» WHAT IS ASKED:
Count the lines in the records below that contain the string "dimensions", matching case exactly, and reply with the number alone.

## start RECORDS SHOWN

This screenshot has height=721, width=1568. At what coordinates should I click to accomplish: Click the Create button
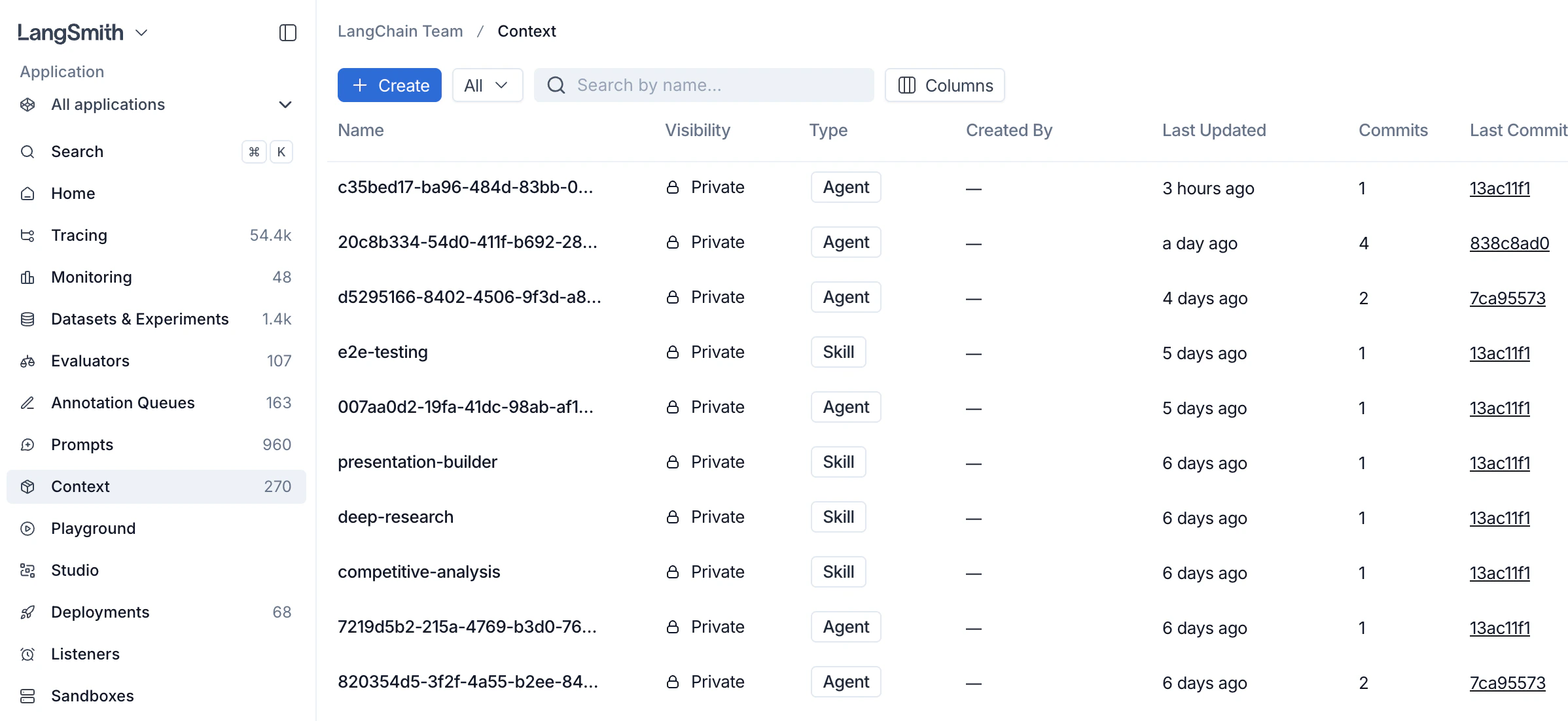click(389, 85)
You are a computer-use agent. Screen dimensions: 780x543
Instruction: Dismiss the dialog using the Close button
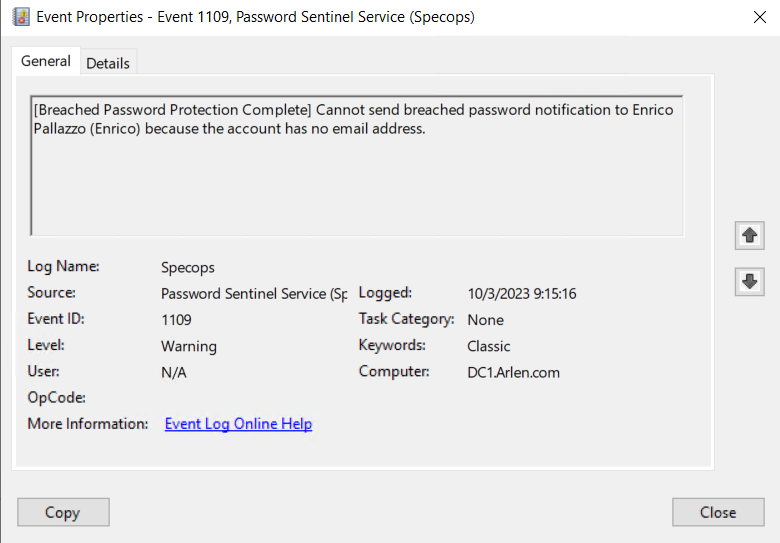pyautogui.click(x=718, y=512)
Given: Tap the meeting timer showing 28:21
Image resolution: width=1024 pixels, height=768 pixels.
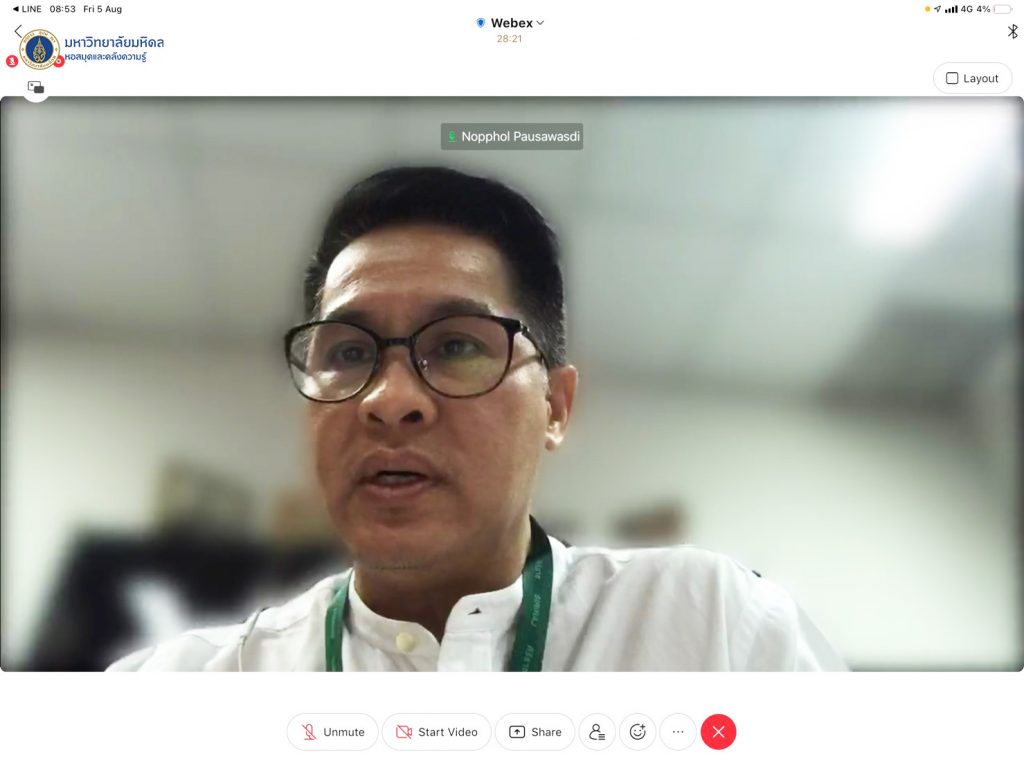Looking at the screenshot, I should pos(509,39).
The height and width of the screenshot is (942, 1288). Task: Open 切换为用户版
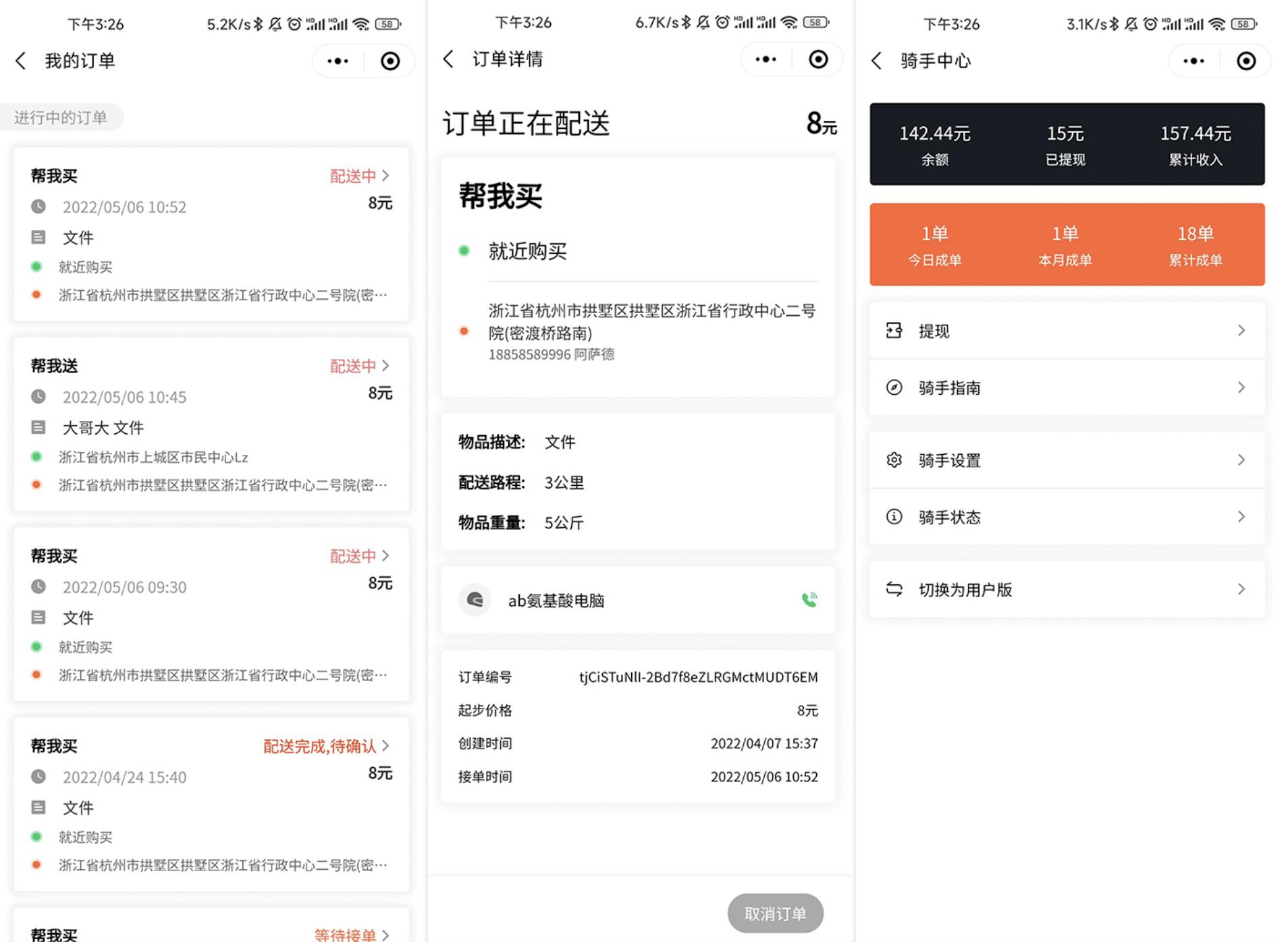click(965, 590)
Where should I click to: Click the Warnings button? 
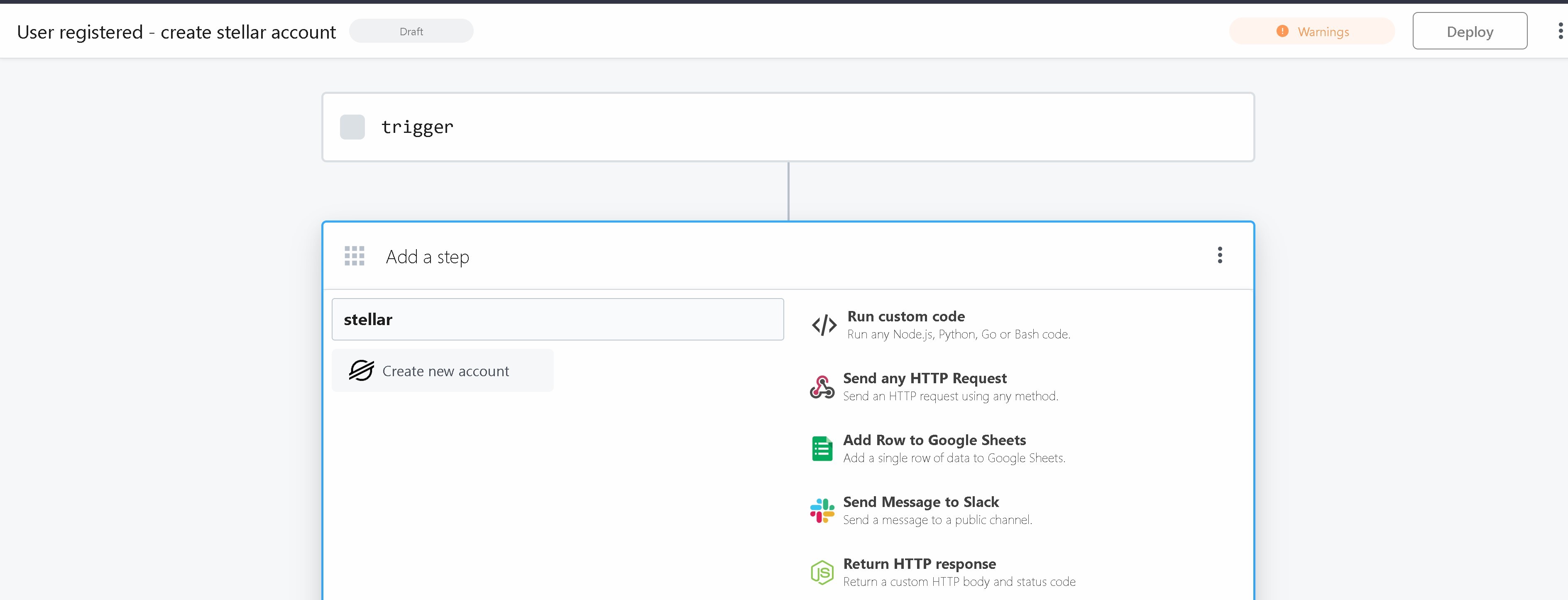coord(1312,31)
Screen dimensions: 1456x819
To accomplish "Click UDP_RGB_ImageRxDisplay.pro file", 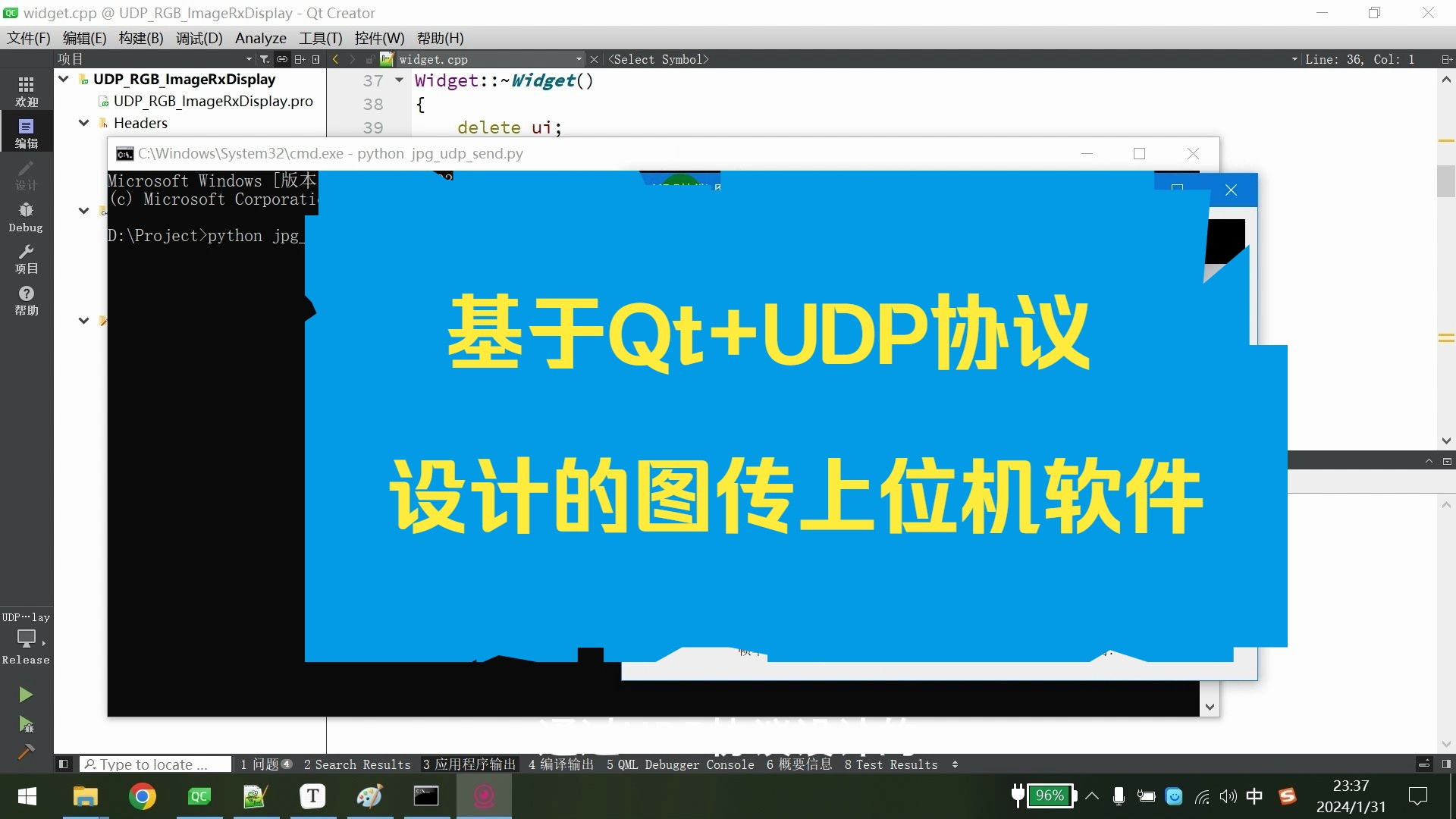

## end RECORDS SHOWN

» TASK SOLUTION:
2